Em janeiro, circulava na mídia social (WhatsApp e TikTok) que Bolsonaro seria preso e um exército de mais de 4 mil homens iria defendê-lo em uma suposta insurreição. Esse discurso de que o ex-presidente foi injustiçado está também presente na narrativa sobre a tentativa de golpe de Estado em 8/1/2023. Na guerra de narrativas na CPI do 8 de janeiro na CLDF, houve falas não comprovadas sobre infiltração de petistas insuflando os vândalos, e falsamente apresentados como manifestantes patriotas espontâneos. Esconder e escamotear desloca o foco da narrativa e faz aparecer a desinformação como informação correta.

Inúmeras desinformações e acusações de corrupção, após causarem desgaste de imagem, foram desmontadas pela Justiça, vide absolvições de Lula, Vaccari, Delúbio e Dilma. Por sua vez, os indícios e as notícias de corrupção envolvendo o governo anterior, como rachadinhas e compra de imóveis com pagamento em espécie não são criminalizadas na informação. A exigência de pagamento de impostos por cidadãos líderes religiosos é apresentada como ataque e vitimização, não como equidade tributária.

A vitimização tem como um dos efeitos o desvio da informação sobre condutas inadequadas e irresponsabilidades do ex-presidente, camuflando fatos, exaltando falsas conquistas, transformando bravatas em bravuras como aconteceu no negacionismo relativo ao enfrentamento da pandemia da covid-19.

A cristalização ou sedimentação da falsa informação contribui para alimentar o ódio a candidaturas.
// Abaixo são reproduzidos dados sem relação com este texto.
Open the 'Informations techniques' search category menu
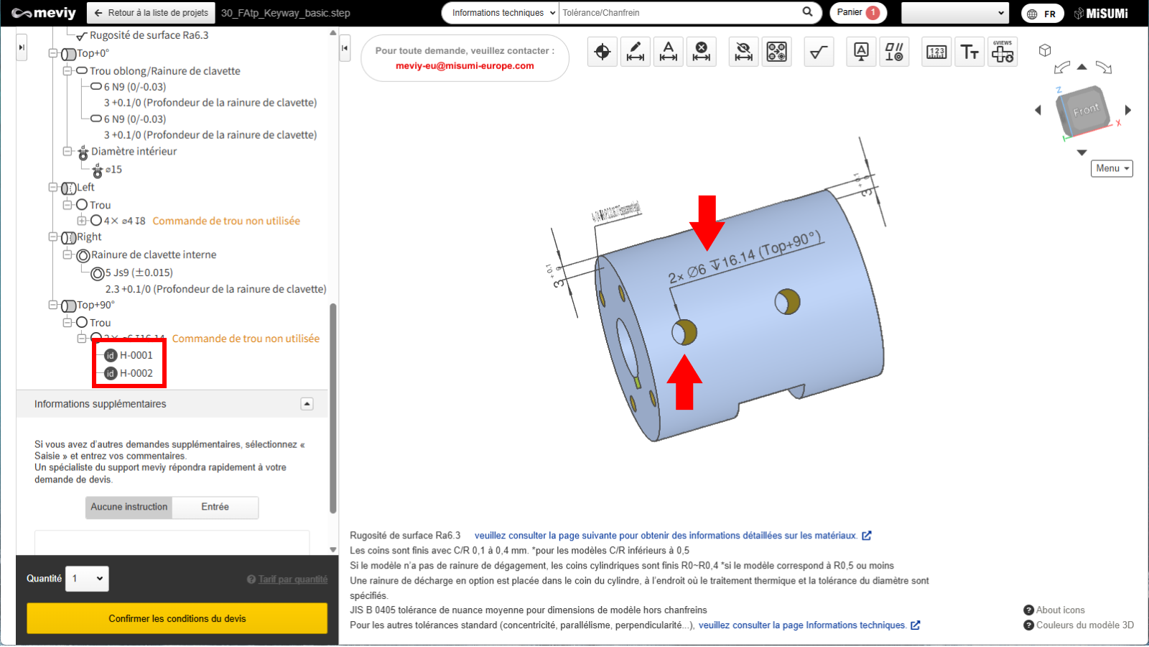 (x=501, y=13)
A sedimentação do ódio, paradoxalmente, tem apoio de grupos religiosos, na sua maioria de pastores evangélicos. A combinação de ódio e religião com mentiras favorece a vitimização e a apresentação da extrem-direita violenta como injustiçada.

A divulgação de mentiras tem forte apelo emocional, apresentando-se com uma falsa informação como se fosse uma pessoa próxima, conhecida, aparentemente informada e com credibilidade. Inicia-se a mensagem com “recebi de um amigo médico ou jornalista a notícia de que haverá tal acontecimento”, focando-se na insuspeição do suposto informante mais que no conteúdo. A voz de quem informa aparece ora suave, ora alarmante e agressiva, sem possibilidade de argumentação e sem fonte indicada.

É necessário cada vez mais identificar o informante e a fonte da divulgação, com a visão crítica de que aparecerão diuturnamente notícias duvidosas, como o ex-presidente vitimado por injustiças ou de mobilização de revoltas. A desregulamentação das redes sociais a título de “liberdade de expressão”, a lógica escalar do algoritmo, a mercantilização e monetização massiva das informações atualizam no século 21 o caldo de cultura em que viceja no “ovo da serpente” embutido na mentira.

VICENTE FALEIROS
Professor e especialista em gerontologia pela Sociedade Brasileira de Geriatria e Gerontologia (SBGG)
Graduado em arquitetura e urbanismo pela Universidade Federal Fluminense, mestre em planejamento urbano e regional pela Universidade Federal do Rio de Janeiro e doutor em sociologia pela Universidade de Brasília.